What is the maximal number of edges in a $k$-uniform linear hypergraph on $n$ vertices?

A: If you're interested in the asymptotic situation instead of what happens for specific $|S|$, then this has been studied a fair bit under the name of packing problems.  More generally, we can ask the question of the size of the largest collection of $k$-element subsets of $\{1, \dots, n\}$ such that each pair of subsets has intersection of size strictly less than $r$.  
Since each $k$-element subset contains $\binom{k}{r}$ $r$-element subsets, and each $r$ element subset is in at most $1$ $k$-element subset, we can pick at most 
$$\frac{\binom{n}{r}}{\binom{k}{r}}$$ subsets in our collection.  

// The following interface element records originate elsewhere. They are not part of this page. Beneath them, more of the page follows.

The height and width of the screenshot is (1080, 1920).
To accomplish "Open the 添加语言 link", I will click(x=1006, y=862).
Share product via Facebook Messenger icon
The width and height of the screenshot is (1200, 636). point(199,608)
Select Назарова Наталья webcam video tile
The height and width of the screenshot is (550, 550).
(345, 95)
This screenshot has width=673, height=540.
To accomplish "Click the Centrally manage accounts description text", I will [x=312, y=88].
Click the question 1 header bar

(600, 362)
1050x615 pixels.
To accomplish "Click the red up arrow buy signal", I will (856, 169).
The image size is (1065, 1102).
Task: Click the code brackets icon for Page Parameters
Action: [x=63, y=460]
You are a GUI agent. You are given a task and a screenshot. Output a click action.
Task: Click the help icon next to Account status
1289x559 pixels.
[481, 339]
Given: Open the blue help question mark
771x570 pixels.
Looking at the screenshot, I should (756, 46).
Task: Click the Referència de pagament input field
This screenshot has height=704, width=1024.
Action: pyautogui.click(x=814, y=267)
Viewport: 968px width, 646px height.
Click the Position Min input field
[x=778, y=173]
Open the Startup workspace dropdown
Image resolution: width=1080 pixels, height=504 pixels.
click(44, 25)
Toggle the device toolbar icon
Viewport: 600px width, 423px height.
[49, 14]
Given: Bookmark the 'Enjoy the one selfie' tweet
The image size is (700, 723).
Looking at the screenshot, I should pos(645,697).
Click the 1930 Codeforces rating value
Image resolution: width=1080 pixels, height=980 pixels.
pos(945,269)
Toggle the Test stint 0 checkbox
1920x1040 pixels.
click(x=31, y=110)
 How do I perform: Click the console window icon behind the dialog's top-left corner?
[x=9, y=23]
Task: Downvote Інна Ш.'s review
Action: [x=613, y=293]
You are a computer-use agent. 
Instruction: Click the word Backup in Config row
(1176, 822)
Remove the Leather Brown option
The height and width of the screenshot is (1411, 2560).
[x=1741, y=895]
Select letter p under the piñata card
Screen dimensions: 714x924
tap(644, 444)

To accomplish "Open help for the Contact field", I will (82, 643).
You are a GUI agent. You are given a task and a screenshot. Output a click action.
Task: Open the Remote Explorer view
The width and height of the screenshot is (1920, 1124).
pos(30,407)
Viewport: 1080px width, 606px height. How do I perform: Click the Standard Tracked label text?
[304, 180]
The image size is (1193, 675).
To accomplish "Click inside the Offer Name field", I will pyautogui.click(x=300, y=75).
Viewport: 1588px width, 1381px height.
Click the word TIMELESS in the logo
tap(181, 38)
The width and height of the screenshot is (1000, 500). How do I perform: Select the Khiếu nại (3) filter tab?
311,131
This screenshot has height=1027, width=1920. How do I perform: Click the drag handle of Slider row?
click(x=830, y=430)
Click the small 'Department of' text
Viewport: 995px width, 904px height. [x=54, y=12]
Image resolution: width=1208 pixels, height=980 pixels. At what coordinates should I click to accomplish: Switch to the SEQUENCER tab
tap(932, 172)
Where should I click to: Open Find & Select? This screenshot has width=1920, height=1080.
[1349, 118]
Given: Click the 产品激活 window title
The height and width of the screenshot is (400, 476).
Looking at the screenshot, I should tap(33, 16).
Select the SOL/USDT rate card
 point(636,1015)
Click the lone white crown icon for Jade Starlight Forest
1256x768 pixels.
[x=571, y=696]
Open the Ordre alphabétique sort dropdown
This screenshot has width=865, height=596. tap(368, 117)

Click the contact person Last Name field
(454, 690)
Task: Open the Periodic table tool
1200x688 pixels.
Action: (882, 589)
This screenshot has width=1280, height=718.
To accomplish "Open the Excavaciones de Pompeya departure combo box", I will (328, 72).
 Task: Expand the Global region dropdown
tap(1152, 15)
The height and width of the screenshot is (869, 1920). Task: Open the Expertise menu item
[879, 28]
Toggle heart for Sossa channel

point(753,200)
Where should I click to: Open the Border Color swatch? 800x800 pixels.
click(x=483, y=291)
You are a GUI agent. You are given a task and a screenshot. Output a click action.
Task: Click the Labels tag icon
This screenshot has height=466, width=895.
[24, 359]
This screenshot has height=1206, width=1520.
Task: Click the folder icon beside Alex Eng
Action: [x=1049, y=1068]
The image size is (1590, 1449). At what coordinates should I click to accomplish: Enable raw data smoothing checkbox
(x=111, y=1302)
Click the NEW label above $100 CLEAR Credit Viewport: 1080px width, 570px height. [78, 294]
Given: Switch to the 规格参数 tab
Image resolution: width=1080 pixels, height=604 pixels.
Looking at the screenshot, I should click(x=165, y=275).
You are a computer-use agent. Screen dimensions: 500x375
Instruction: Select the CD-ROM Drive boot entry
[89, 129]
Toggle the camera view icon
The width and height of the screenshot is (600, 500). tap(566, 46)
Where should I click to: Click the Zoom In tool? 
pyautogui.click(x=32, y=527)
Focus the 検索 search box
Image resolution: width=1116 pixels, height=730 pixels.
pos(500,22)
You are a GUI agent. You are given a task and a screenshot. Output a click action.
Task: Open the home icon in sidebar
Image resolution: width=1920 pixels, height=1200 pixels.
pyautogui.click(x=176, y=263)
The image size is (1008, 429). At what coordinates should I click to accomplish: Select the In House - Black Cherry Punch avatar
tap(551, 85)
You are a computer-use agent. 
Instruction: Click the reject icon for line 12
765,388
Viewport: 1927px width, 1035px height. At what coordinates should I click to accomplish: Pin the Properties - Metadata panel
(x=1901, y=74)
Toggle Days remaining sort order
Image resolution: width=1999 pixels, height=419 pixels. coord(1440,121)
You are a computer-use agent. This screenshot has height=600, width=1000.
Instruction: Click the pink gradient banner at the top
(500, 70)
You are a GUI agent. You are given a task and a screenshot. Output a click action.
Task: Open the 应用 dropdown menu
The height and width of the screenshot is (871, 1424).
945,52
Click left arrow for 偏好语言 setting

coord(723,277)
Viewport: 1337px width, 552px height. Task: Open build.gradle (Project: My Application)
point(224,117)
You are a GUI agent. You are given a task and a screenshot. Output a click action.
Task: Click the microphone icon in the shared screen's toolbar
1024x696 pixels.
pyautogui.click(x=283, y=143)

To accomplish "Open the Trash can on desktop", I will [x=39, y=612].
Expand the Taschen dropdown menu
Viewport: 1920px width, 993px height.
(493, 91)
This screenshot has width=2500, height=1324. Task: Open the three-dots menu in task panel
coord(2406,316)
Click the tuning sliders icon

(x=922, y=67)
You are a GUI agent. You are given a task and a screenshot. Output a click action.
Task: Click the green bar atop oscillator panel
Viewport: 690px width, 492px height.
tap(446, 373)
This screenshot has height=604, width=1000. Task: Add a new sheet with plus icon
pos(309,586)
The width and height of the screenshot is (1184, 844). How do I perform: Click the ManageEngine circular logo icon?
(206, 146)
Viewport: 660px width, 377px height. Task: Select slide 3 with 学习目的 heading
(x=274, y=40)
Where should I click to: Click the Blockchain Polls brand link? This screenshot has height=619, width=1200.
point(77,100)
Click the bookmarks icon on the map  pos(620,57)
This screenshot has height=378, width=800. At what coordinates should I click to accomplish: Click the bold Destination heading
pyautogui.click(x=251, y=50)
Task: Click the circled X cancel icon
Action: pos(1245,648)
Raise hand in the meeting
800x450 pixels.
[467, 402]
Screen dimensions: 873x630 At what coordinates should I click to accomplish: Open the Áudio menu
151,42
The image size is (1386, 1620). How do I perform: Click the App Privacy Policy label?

Erdos and Hanani conjectured in 1963 that this was asymptotically optimal: For fixed $k$ and $r$, as $n$ tends to infinity, there is a collection of size $(1+o(1))$ times the bound above (for the specific case $r=2$ that you mentioned, this was conjectured earlier by Bose).  The conjecture remained open for more than $20$ years until Rodl introduced his so-called "nibble method" to prove it ("On a Packing and Covering Problem", not available online as far as I can tell).  
Another term you might want to search under is partial Steiner systems.